When you think about audiences watching To the Girl that Looks Like Me, what are you hoping their response to your images will be?

When I wrote this, I wanted the piece to make non-people of colour think, to get a glimpse of what it is like navigating the world as a black woman. But above all, this film is for the black and brown girls watching. My primary hope is that they recognise that their skin is beautiful and that their culture is sacred.

I’d love to know more about your role as co-composer, I read that you developed the score in your head and then got a friend to bring it to life. What was that process like?

So, after I got the idea for the opening shot, which I mentioned before was actually a nightmare. In it I was six again, getting my hair braided in cornrows before school. Only in Grand Central. In the dream there was a very eery nightmarish feel. The repeating bass sound came to me immediately, I wanted a feeling of something approaching slowly. Then I started to think of accompaniments. I wanted the strings to sound like laughter, which is what you hear in those moments when the strings literally mimic laughter, in the end they almost go “ha ha ha ha ha”.

I recorded the song on my phone, humming it to not forget it. I also used Logic and utilised their musical typing feature to place temp tracks of my ideas to later bring to my friend, Adeleke Ode who knew how to make it come to life. We’ve worked together for four years, so at this point he would know that if I said, “Do da da do!!” What I mean is, “I want flutes here in a major key.”

I also noticed that you took on many of the key roles in the film despite being at film school where the pressure to collaborate with others must’ve been present. What drew you to take on those roles? Do you feel like this is a way of working you’ll take forward into your next film?

Writing and directing have always gone hand in hand for me. It’s almost second nature like, “Yeah, of course I’m gonna direct this and write it.” The desire came a long time ago, I never saw black women in either role, so our stories were being told by the wrong person, the wrong way. I’m definitely open and interested to collaborate in the future and only take on one role. Finding somebody willing to have you tell their story is a special thing, and vise versa.

As far as roles like sound designer, this was half my love for sound design and half the deadline I needed to hit to finish this film. I became interested in sound early on. I watched a movie that did not take sound into account at all and saw just how crucial sound is to not just telling but enhancing a film. This film was too important to me to compromise, so it was just instinct.
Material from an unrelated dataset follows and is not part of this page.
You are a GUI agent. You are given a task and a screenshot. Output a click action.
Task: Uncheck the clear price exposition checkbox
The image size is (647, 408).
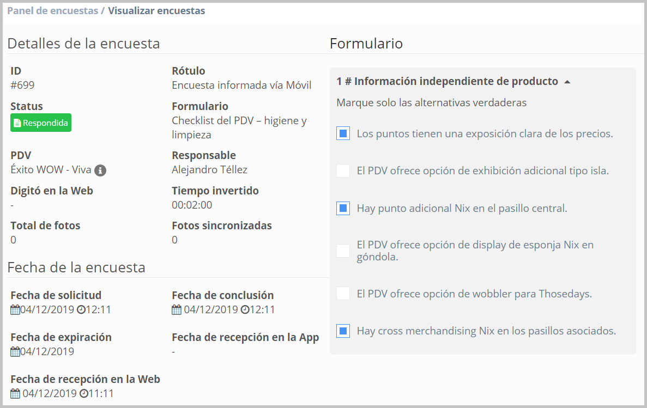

As for the other roles I took on during production, that was more of a necessity. Surprisingly enough, collaborating, though present, wasn’t super huge while I was there. This may have been because literally everyone else was also trying to make their own films at the same time. In my case, it was also finals season and production went over two holidays. To make the film happen I had to spread myself out to more roles than I intended, which was tiring but rewarding! I will definitely stick in the directing, writing and sound area for the next project though.

Speaking of, what might that next project be?

I’m currently in post production for my next project, Gold Token. This is an experimental music video that explores tokenism in America, and how the black experience is used and exploited by the media.